One of the more interesting areas of scientific study today is known as cryopreservation, or cryonics. This field of scientific research involves using technological means to cool living tissue, organs, and organisms to the point where physical decay stops indefinitely, in the hope that resuscitation may be possible in the future.
Recently, the Manitoban had the opportunity to delve further into this topic, via an interview with Christine Gaspar, president of the Cryonics Society of Canada.
The Manitoban: What are the main organizations that specialize in cryopreservation?
Christine Gaspar: The Alcor (acronym closely related to “Allopathic Cryogenic Rescue”) Life Extension Foundation, and the Cryonics Institute are the two main organizations in North America that offer cryopreservation and long-term storage. They have different business structures and very different prices.

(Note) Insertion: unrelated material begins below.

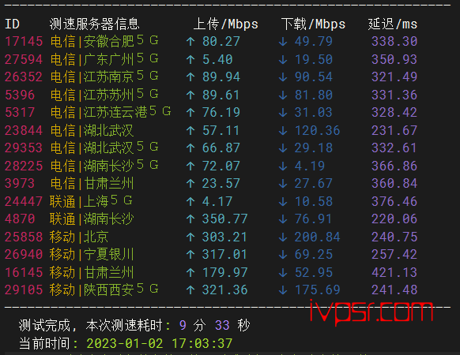
Task: Click the 移动|北京 server name
Action: (x=79, y=237)
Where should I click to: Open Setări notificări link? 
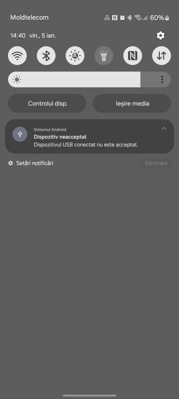pyautogui.click(x=31, y=163)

Alcor is the world leader in cryonics, cryonics research, and cryonics technology. It was founded in Scottsdale, Arizona, in 1972.

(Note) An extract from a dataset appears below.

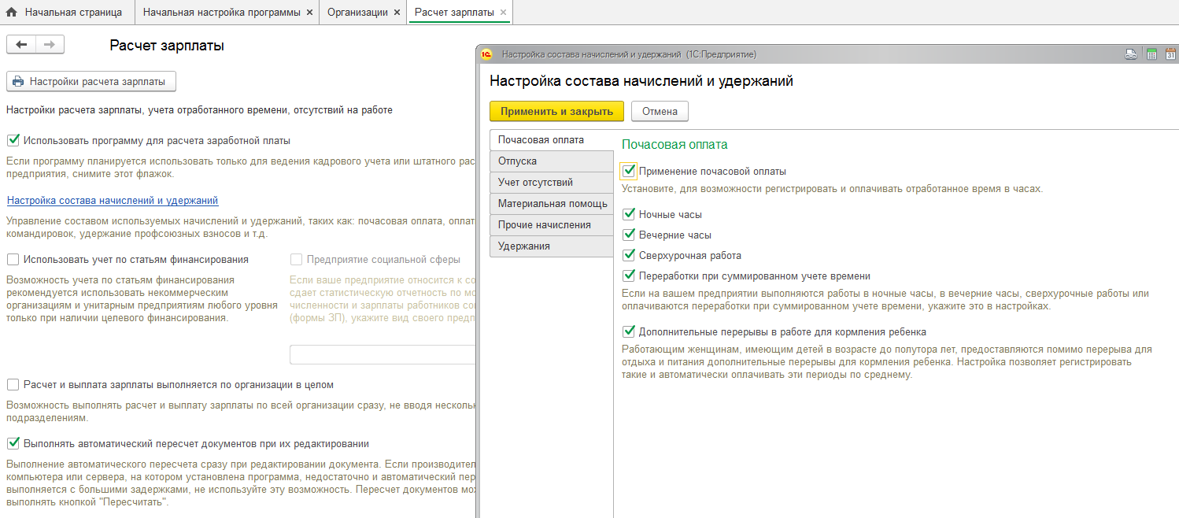Toggle the Сверхурочная работа checkbox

The Cryonics Institute is a non-profit, membership-based organization, founded in 1976, by Robert Ettinger (also known as “the father of cryonics”). The institute owns and operates a fully-operational cryonics facility, located in Clinton Township, Michigan.
KrioRus in Russia is a third option. It is the first, and currently only, cryonics company in Europe or Asia.

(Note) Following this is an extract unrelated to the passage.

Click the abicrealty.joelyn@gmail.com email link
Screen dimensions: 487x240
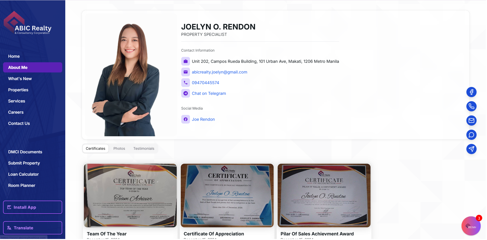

M: What is the process for signing up, and how many members are there currently?
CG: Each organization has a process for membership that includes the requisite paperwork. Most people that sign up opt to have their services funded through a life insurance policy, the kind where you can get a no exam plan for age 40 and over, which is a standard in corporate settings. The organizations can best advise you on which insurance companies are most ideal for this purpose.
You will likely pay a small amount in membership dues, and then upon pronouncement, your insurance policy (or alternate means of funding) will be applied to your immediate needs. Alcor currently has 1,058 members, and 121 patients in its care according to its web page. [The Cryonics Institute] has a very similar number.
M: What is the legal status of cryonics in Canada?
CG: Cryonics is not illegal in Canada. It is regarded as an end-of-life choice, and there are no legal barriers to performing this service. The only exception is in British Columbia, which passed a law several years ago forbidding the marketing of cryonics services. Members in B.C. have been successfully cryopreserved, though, within full observation of the law.
M: What is cryopreservation’s relationship with the law, since it deals with the disposal of dead bodies?
CG: Cryonics patients are legally dead, so although there are no specific laws which deal with cryopreservation, cryonics organizations handle patients while observing the laws governing anatomical donations of a body to science and the laws that govern the funeral service. Transportation of patients is done in collaboration with a licensed funeral director, after a person has been legally pronounced and certified as deceased by the appropriate medical provider.
By keeping the wishes of the patient known, and the process transparent, legal authorities generally do not take issue with the practice.
M: What does mainstream science think of cryopreservation?
CG: Mainstream science has historically been skeptical of cryonics, as it is a process that cannot yet be reversed by modern technology. There has been a shift, though, in recent years, in the mainstream, where cryonics has been viewed less and less like science fiction and more like a plausible near-future advancement.
How cryonicists respond is quite varied. The Cryonics Society of Canada exists to try to educate the public about cryonics and to advocate for its members. Some members are very vocal and positive about their involvement. Others prefer to keep the matter private.